Роберта показала, как живет Ковен — что происходит на дымной кухне, где творится кулинарное колдовство, о чем можно поболтать с Лиддой и не наткнуться на шипы. Как повеселится на псарне и куда послать молодых бойцов, чтобы и весело и не обидно.

Я уставала от нее, я пряталась, скрывалась за «Наставлениями», изученными вдоль и поперек. Я знаю все перипетии ритуала, знаю, что он прошел успешно и не было ошибок. Отец просто не сказал своим помощникам всего. Каждый знал лишь свой кусок и судил по нему. Вестник для Чумного улетел еще сегодня утром, и вскорости Лекарь посетит меня. А сегодня днем, после обеда, я вновь прячусь от своей добровольной дуэньи. Зарывшись в душистое сено, над денником больной лошади, я бездумно переворачиваю листы, любуясь почерком отца.
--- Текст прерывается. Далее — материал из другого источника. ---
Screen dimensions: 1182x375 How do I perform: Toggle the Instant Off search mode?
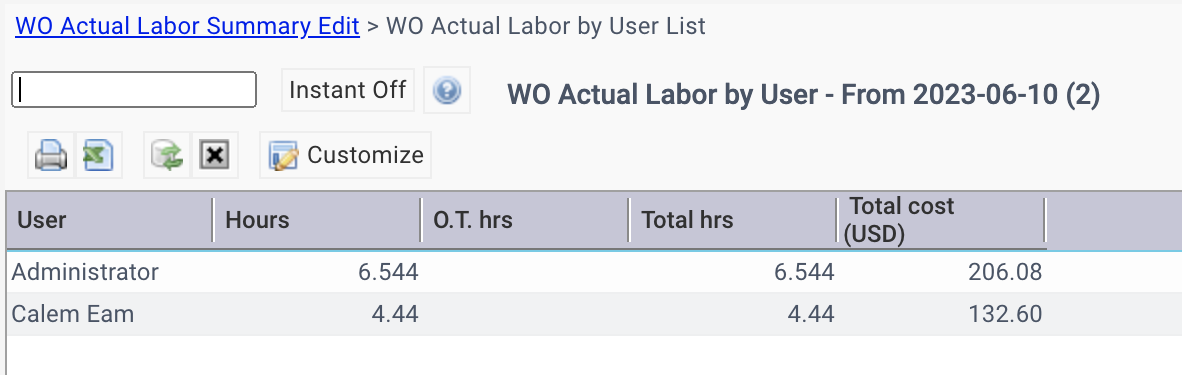tap(348, 90)
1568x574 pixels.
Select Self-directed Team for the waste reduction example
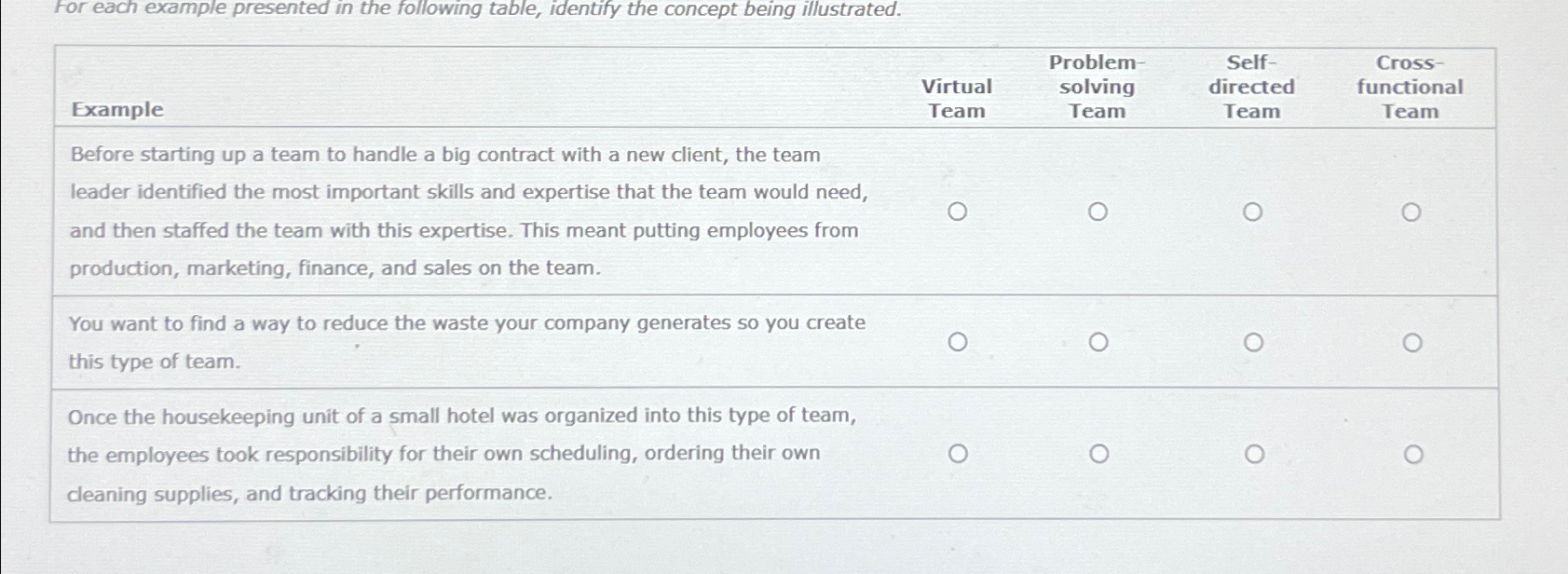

Вортигерн хочет видеть меня в Дин-Гуардире, совершенно дикое желание, учитывая ритуал. Для меня больше нет хода на ту часть полуострова. Но дед настойчив, он посылает мне сны, в которых я гуляю по родовому поместью, любуюсь наколдованными райскими птицами. Привезенными из-за Барьера, и просто наслаждаюсь жизнью. Это не пугает, правитель не прольет родной крови без весомой причины.
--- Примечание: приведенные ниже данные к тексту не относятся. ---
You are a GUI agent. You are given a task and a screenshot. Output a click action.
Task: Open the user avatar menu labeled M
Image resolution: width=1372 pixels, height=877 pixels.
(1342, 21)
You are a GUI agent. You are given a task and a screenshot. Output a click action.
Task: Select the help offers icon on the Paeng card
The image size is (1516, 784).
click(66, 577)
Дед жесток, иногда немыслимо, иногда в пределах закона, но он умен. Ни одну казнь нельзя назвать бессмысленной, ни один его поступок нельзя назвать таковым. Все его действия приносят выгоду, выгоду для него лично и Дин-Гуардира. Я слышала, что эльфийские изгнанники попросили убежище в землях Вортигерна и получили лучшие, плодороднейшие земельные наделы.
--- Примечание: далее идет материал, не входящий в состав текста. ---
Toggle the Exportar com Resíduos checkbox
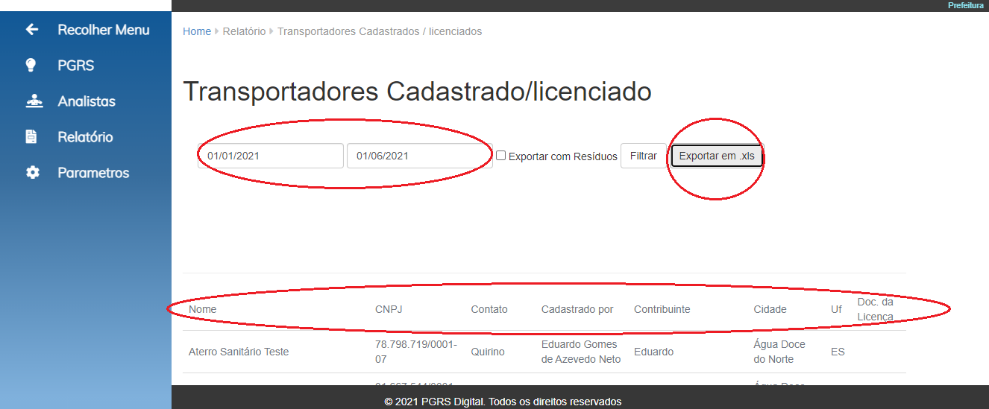 pyautogui.click(x=501, y=156)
— Я знал, что найду тебя здесь, — спокойно произносит Лозняк и я удивленно оглядываюсь, где он? Здесь, наверху только сено, но голос идет снизу. Едва касаясь пальцами, отодвигаю сено в сторону и сквозь щель в досках вижу спину бойца, я смотрю на него сверху.

— Где мне еще быть, супруг мой? Приболела Искорка, а у меня дар, — голос доры Ан мертвенно спокоен. Занятая своими мыслями я не услышала, как она прошла в денник.

— Супруг твой? Уже не возлюбленный?

— Да ведь и ты остыл ко мне, — спокойно отзывается женщина.

— Не настолько, дорогая, чтобы предавать, — я не вижу лиц. Спина Лозняка напряжена, голос сух. О чем он? Если хочет укорить жену в измене, то он крайне не прав — сам обжимается с Сабией по всем углам. Примерно это же высказывает ему и дора Ан.

— Ты знаешь, что вся крепость окутана заклинаниями? В том числе и теми, что отслеживают вестников? Конечно, знаешь, — Лозняк покачивается с носка на пятку. — Ты ведь моя жена. Только ты не знала обо всей крепости, шесть лет назад я сказал тебе, что сил нам хватило только на господский дом, вот ты и пришла поболтать сюда, в конюшню. Это никого не удивило, что ты много времени здесь проводишь. У тебя дар и неверный супруг, а конюший юн и красив. Верно?

— О чем ты?

— Сколько тебе заплатили? Что ты конкретно ты рассказывала и кому? Восемь раз ты общалась через вестника здесь, в конюшне.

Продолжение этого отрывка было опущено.